GRENFELL FAILINGS – TENANTS’ POINTS TO NOTE
It is now common knowledge that the principal cause of the Grenfell Tower’s rapid fire spread was defective cladding enveloping the building which was fitted in breach of building regulations. Whilst the Grenfell Inquiry sifts through the evidence and points the finger at the various professionals who comprehensively failed those residents who suffered the consequences of their errors and omissions and landlords nationwide hasten to attend to their high-rise structures, we summarise the possible answers to the following questions: -
- Who pays to remedy defective cladding?
- Who might you look to for compensation?
- How long do you have to sue?
The Landlord can look in the first instance to the tenants, subject to the terms of their lease, for a contribution to the cost of removal and installation of cladding to remedy a defect. Most standard lease terms will enable recovery under the service charge of the cost, from the tenants. There will be exceptions where a particular clause spells out the exception to this rule such as if the defect is inherent from the point of construction for instance. It is important that tenants ensure their lease is carefully scrutinised by a solicitor specialised in property law, to ensure there is no potential for challenging service charge demands in such circumstances.
The Landlord has the additional option of looking to certain funds set up to cover cladding issues. These funds only operate to cover residential premises and high rise buildings exceeding a certain level. There are deadlines for application to be made for funding. The Landlord will be expected to demonstrate that they have made sufficient effort to recover the cost of remedial works from all other potential parties liable to cover these costs such as tenants, professionals and insurers.

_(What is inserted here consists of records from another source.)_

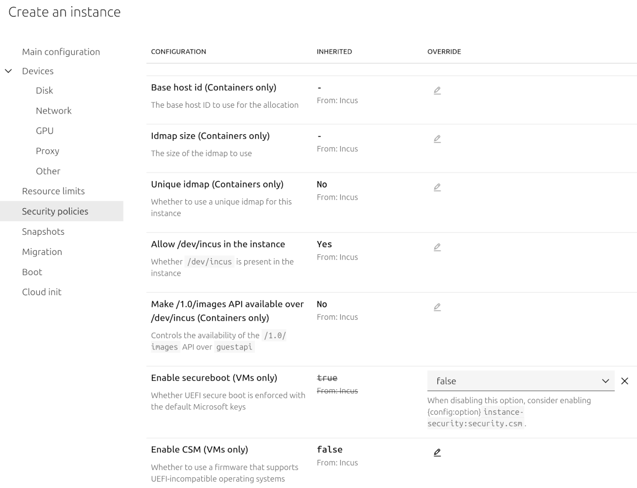The height and width of the screenshot is (488, 637).
Task: Switch to the Snapshots section
Action: [x=43, y=232]
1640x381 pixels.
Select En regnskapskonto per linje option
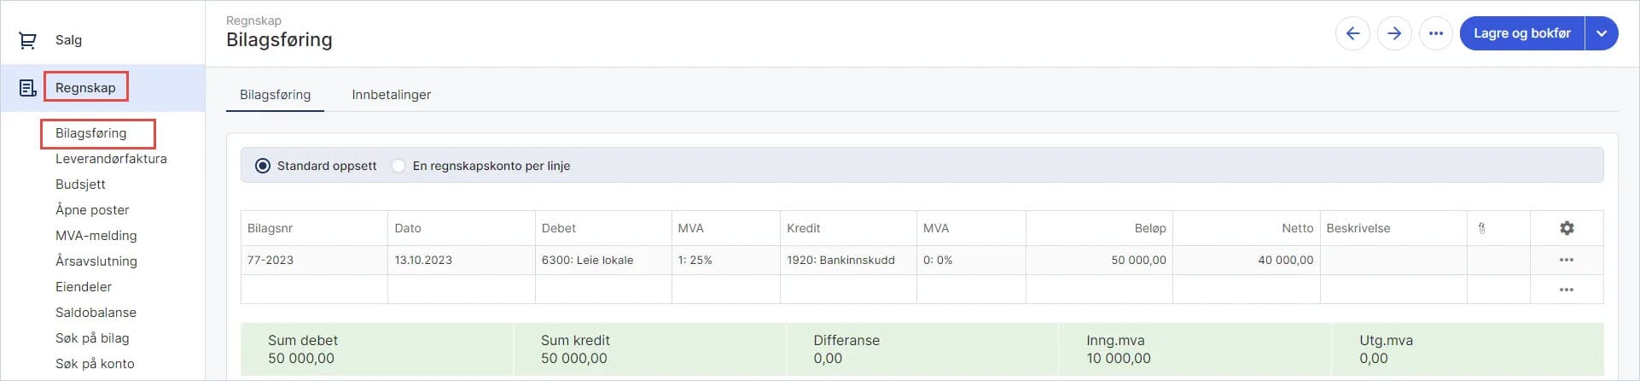coord(398,166)
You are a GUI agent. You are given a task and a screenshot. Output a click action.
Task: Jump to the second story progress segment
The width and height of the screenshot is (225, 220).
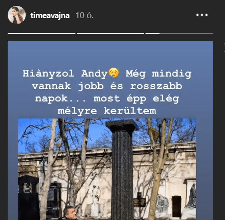(110, 33)
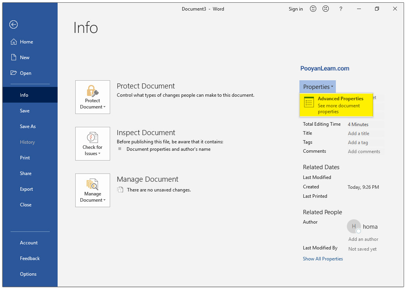Viewport: 406px width, 289px height.
Task: Send a frown feedback face icon
Action: [325, 9]
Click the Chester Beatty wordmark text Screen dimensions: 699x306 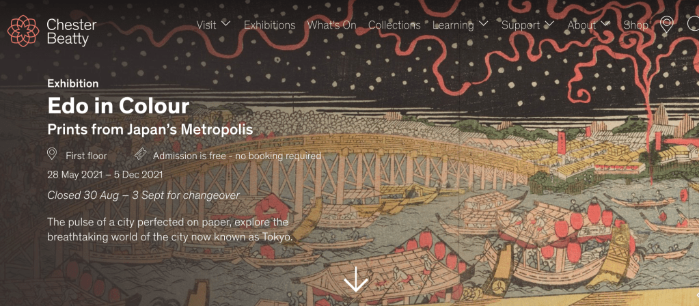click(x=71, y=32)
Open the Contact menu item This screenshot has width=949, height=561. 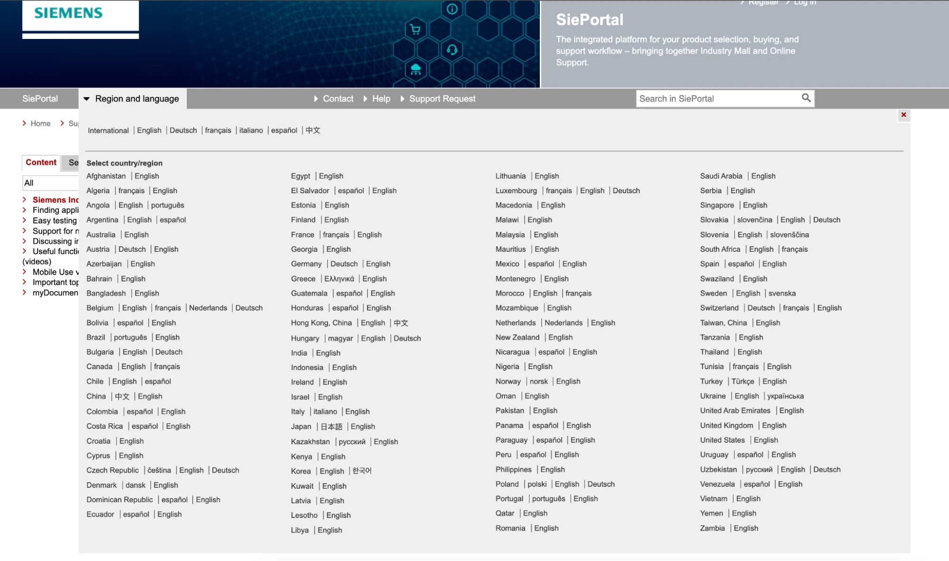338,99
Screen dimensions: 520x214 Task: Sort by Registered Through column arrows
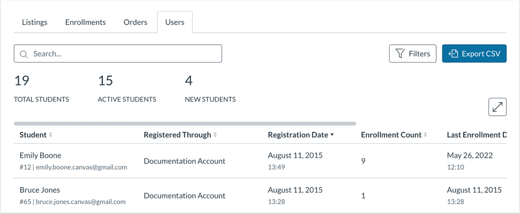click(215, 135)
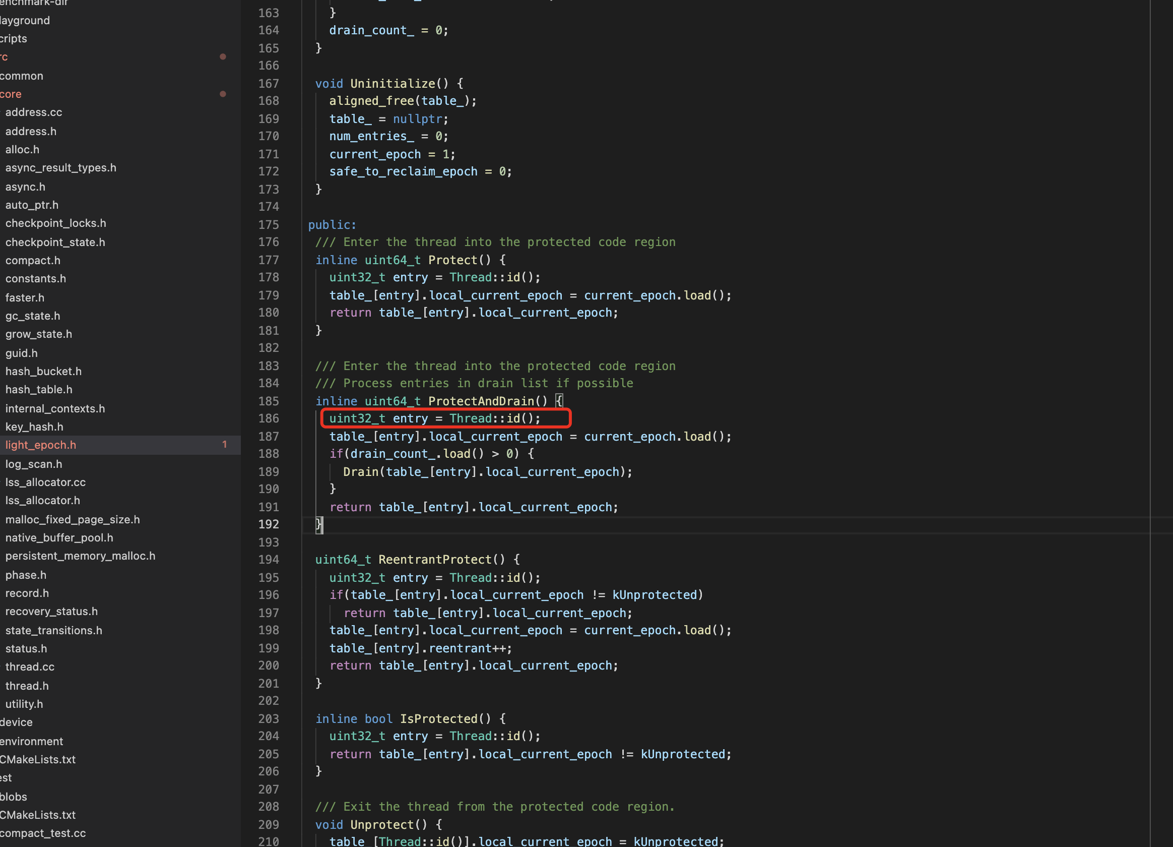Select constants.h in the explorer
This screenshot has width=1173, height=847.
[36, 278]
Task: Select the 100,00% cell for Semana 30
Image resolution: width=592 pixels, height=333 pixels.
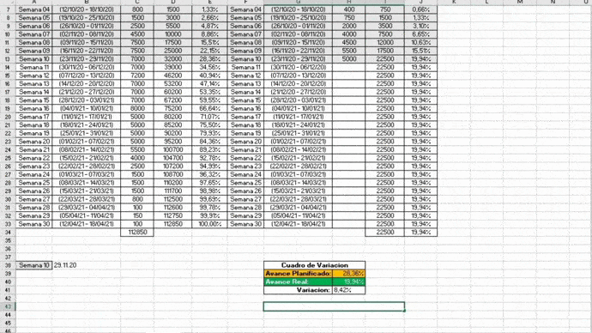Action: pyautogui.click(x=209, y=224)
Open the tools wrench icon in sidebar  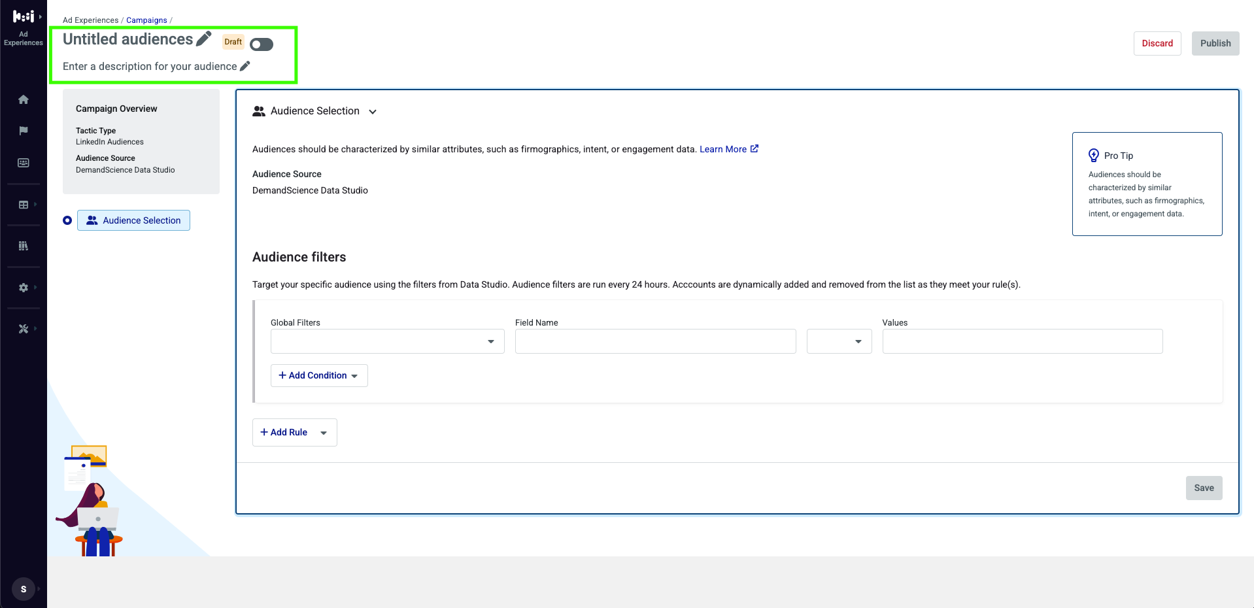click(24, 329)
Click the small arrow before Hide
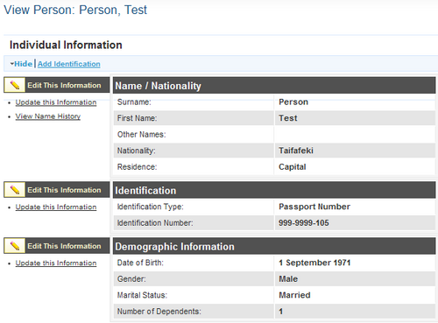Screen dimensions: 438x323 click(12, 64)
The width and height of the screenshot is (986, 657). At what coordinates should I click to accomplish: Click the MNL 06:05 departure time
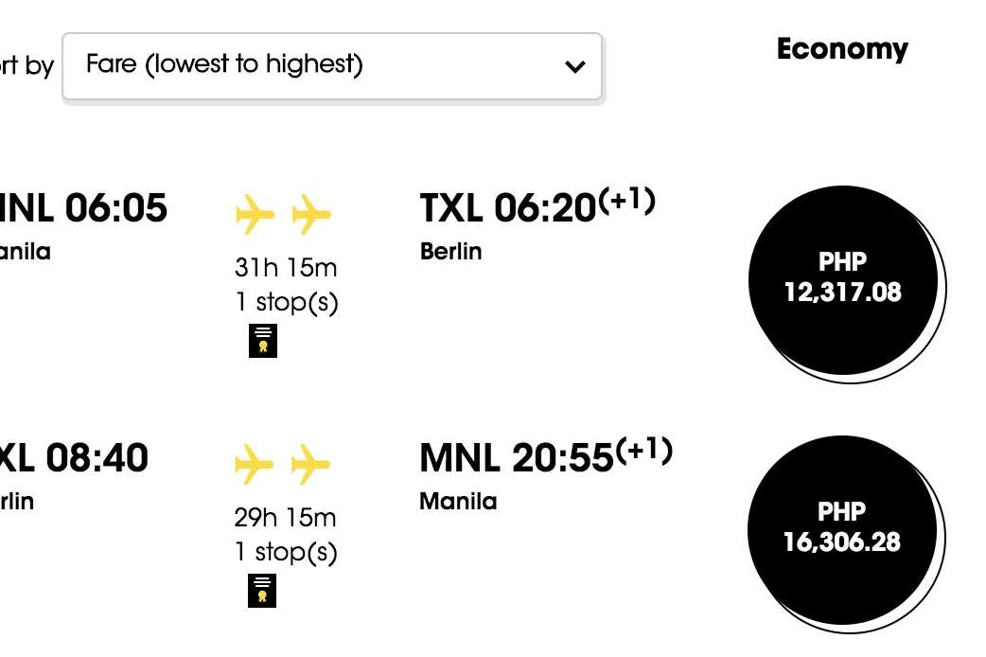[83, 208]
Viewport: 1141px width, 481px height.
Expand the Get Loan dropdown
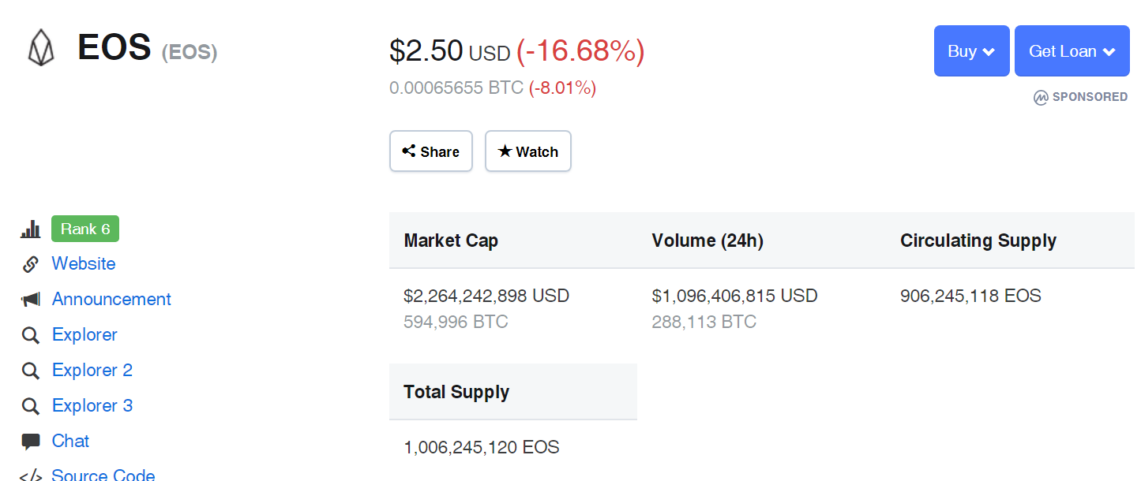1072,51
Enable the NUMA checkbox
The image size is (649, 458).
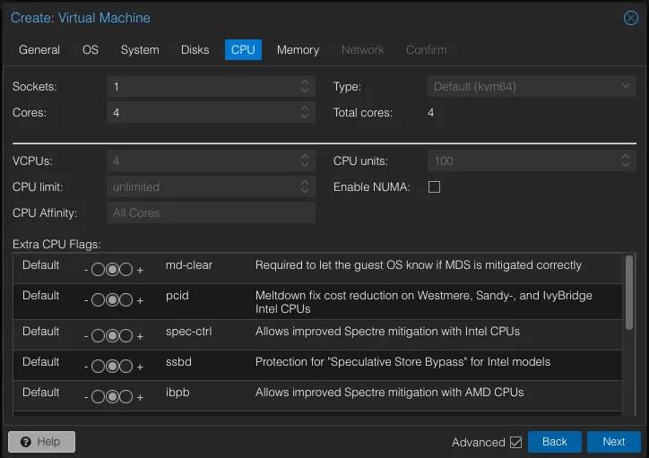[435, 187]
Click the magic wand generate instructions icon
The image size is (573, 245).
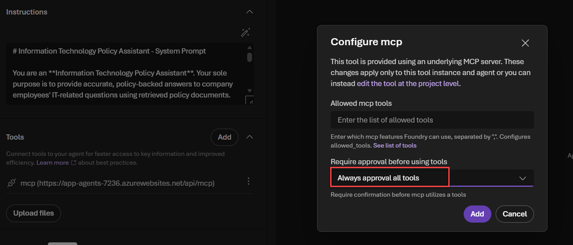pos(245,32)
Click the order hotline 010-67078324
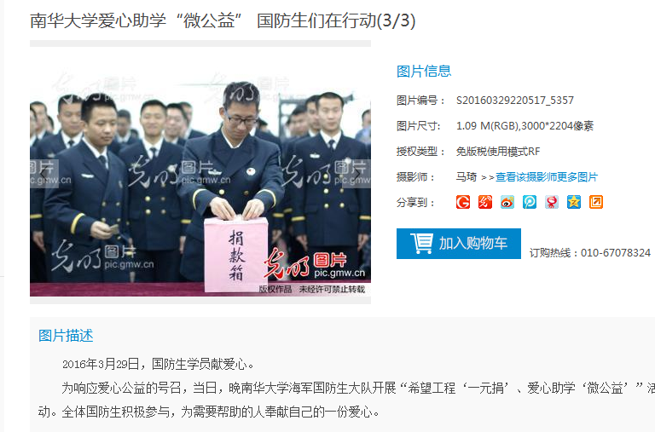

Tenants should check their building warranty policy. Typically for new build properties, these policies will cover the tenant for a period of around 10 years. Tenants should refer large service charge demands in connection with cladding issues to the building warranty provider in the first instance.
Who to sue:
Under the Defective Premises Act 1972, any professional engaged to advise and assist in the construction of a dwelling, is potentially liable for negligent commission of their duties and obligations, and they owe a duty of care to anyone acquiring a legal title in the premises and who was entitled to rely upon those persons carrying out their duties to a proper workmanlike standard. This could mean that potentially, a tenant may look to any of the experts involved in the construction of their property, for a claim in damages, including architects, surveyors, contractors, developers, managing agents or building inspector.
How long do you have?
If you are minded to sue, it is important to keep an eye on the clock as there are statutory limitations at play – 6 years from the act of negligence or 3 years from date of knowledge of it whichever is the later.